Information provided START

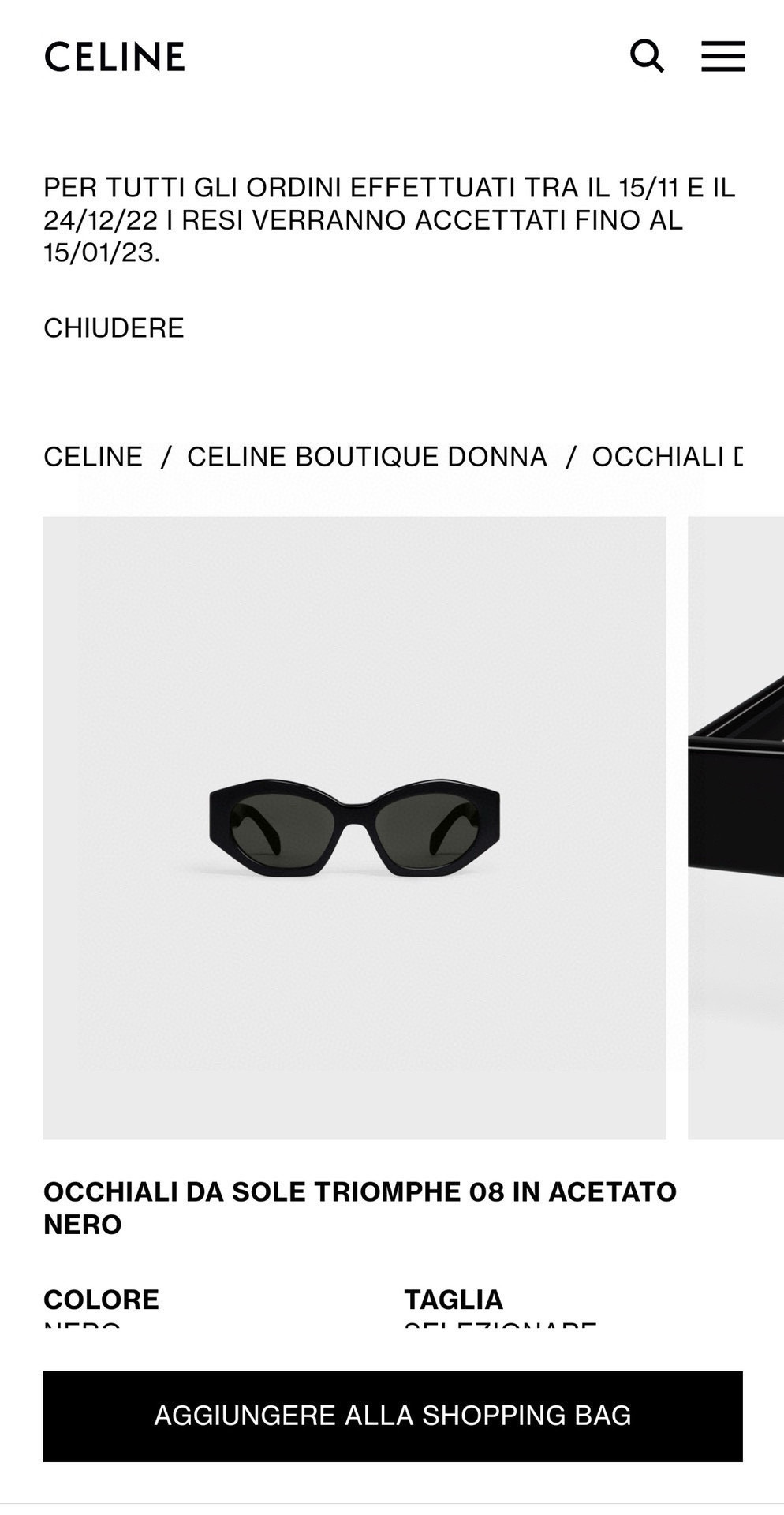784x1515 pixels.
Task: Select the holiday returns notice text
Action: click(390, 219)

Information provided END
Information provided START

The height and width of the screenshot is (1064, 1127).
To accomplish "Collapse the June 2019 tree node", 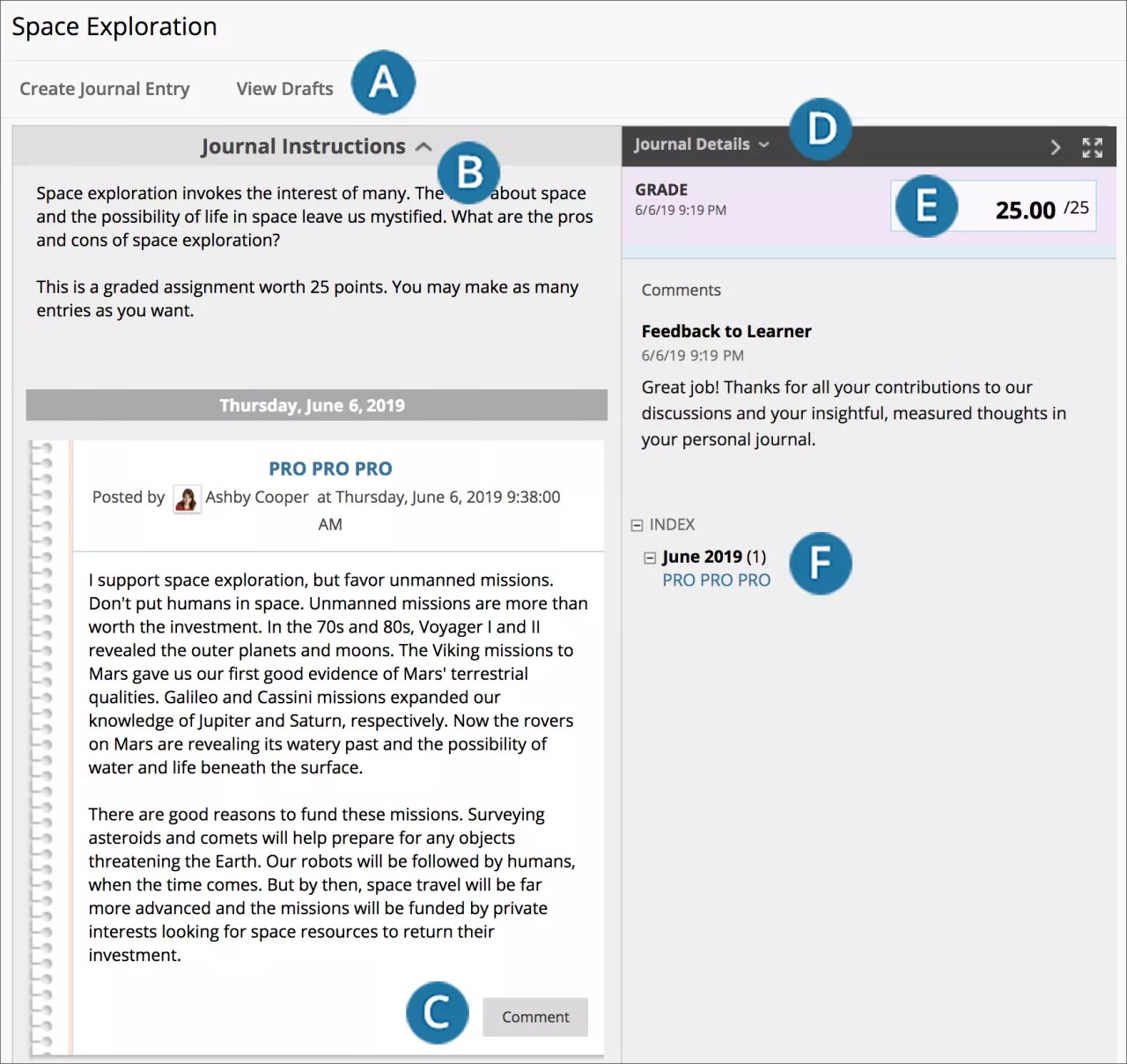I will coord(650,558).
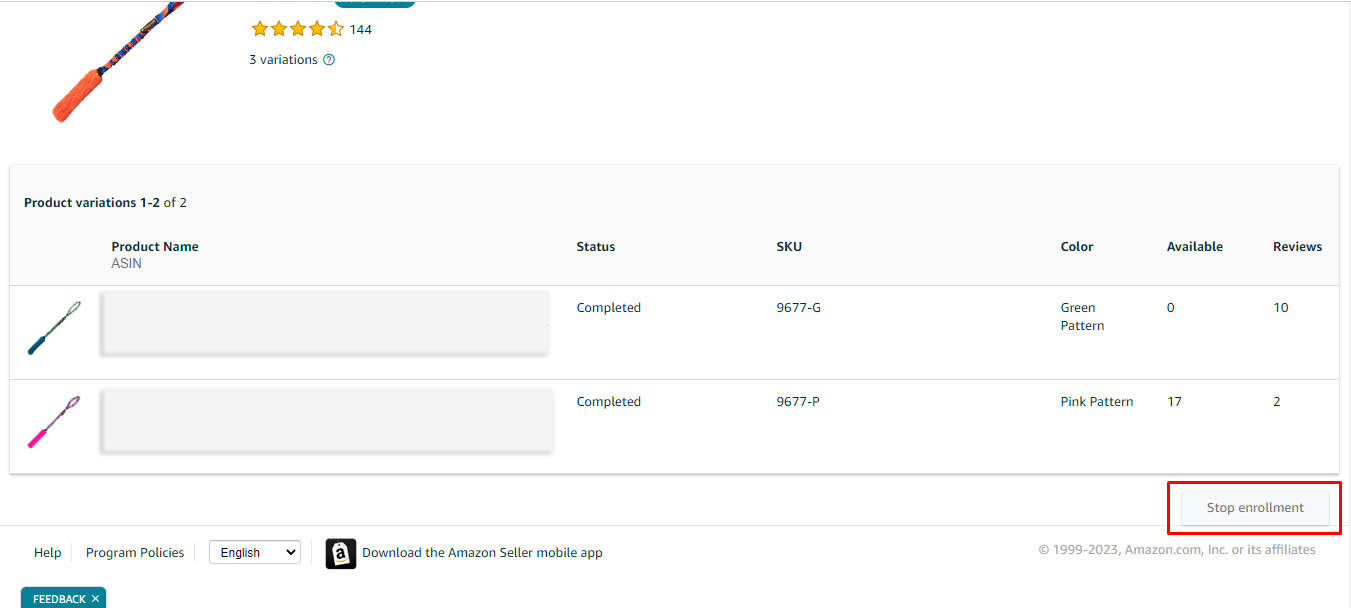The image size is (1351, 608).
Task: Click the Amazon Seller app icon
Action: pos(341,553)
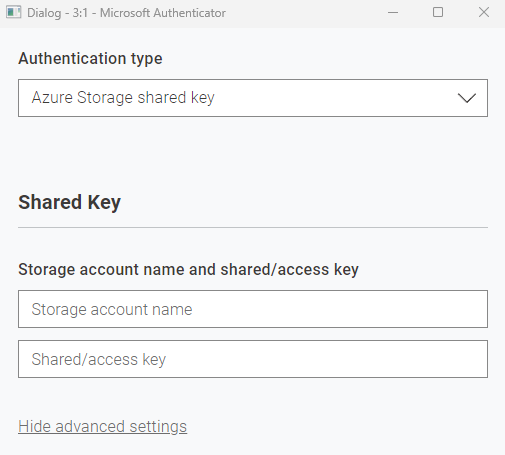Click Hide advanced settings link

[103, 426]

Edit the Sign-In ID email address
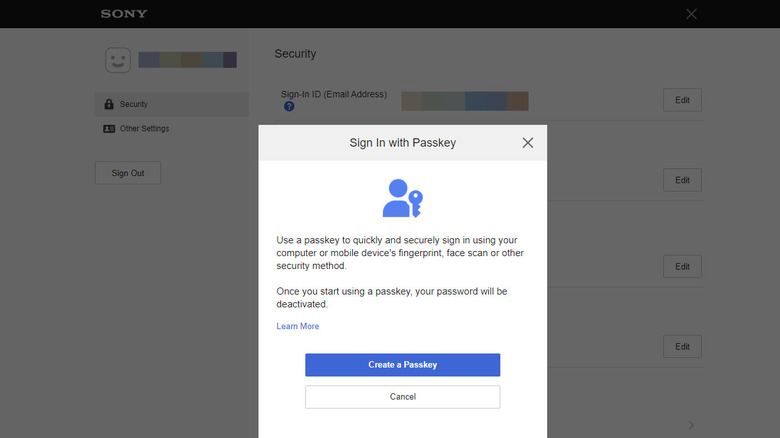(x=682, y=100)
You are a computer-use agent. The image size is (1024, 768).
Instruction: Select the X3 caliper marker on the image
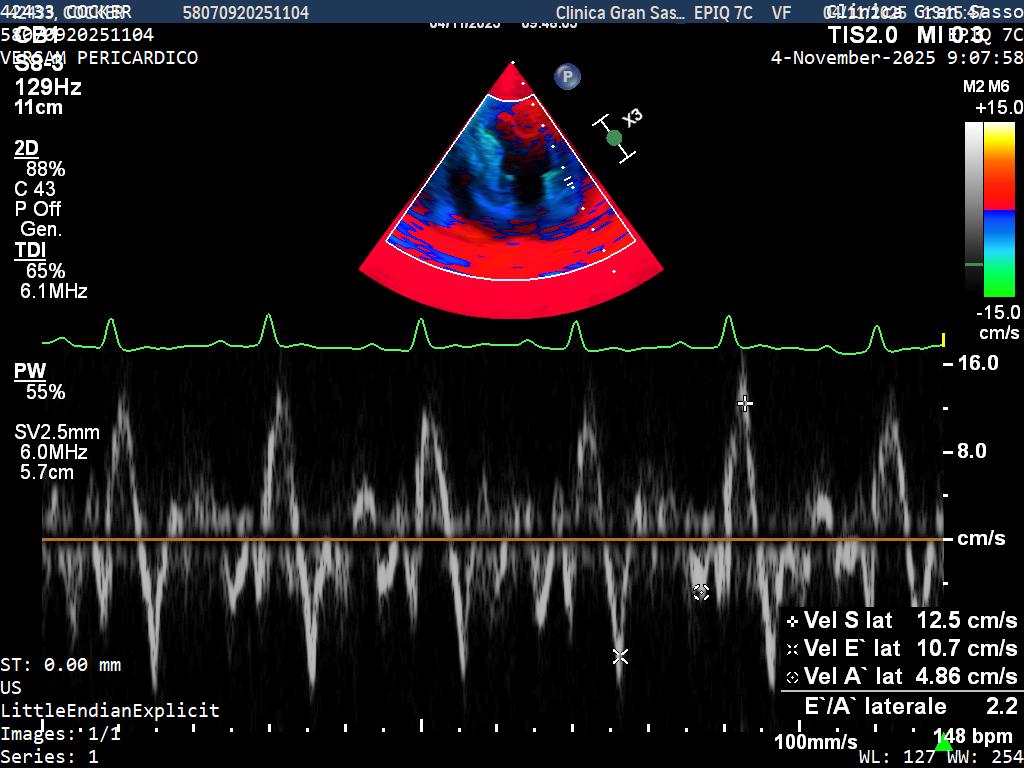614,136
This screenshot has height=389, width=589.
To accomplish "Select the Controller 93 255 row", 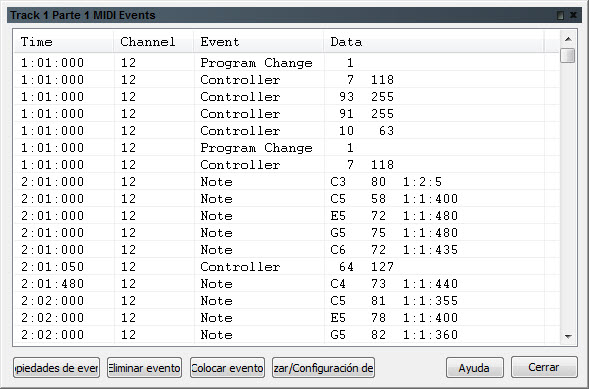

Information provided END
Information provided START

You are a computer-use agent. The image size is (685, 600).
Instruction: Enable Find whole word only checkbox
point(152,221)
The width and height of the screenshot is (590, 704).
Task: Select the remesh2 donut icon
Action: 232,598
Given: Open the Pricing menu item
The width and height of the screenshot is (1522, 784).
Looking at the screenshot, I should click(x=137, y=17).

Information provided END

Scan the listing above for the line that has "Instruction: Enable Find", then copy exactly from that line through the line that has "Given: Open the Pricing menu item".

Instruction: Enable Find whole word only checkbox
point(152,221)
The width and height of the screenshot is (590, 704).
Task: Select the remesh2 donut icon
Action: 232,598
Given: Open the Pricing menu item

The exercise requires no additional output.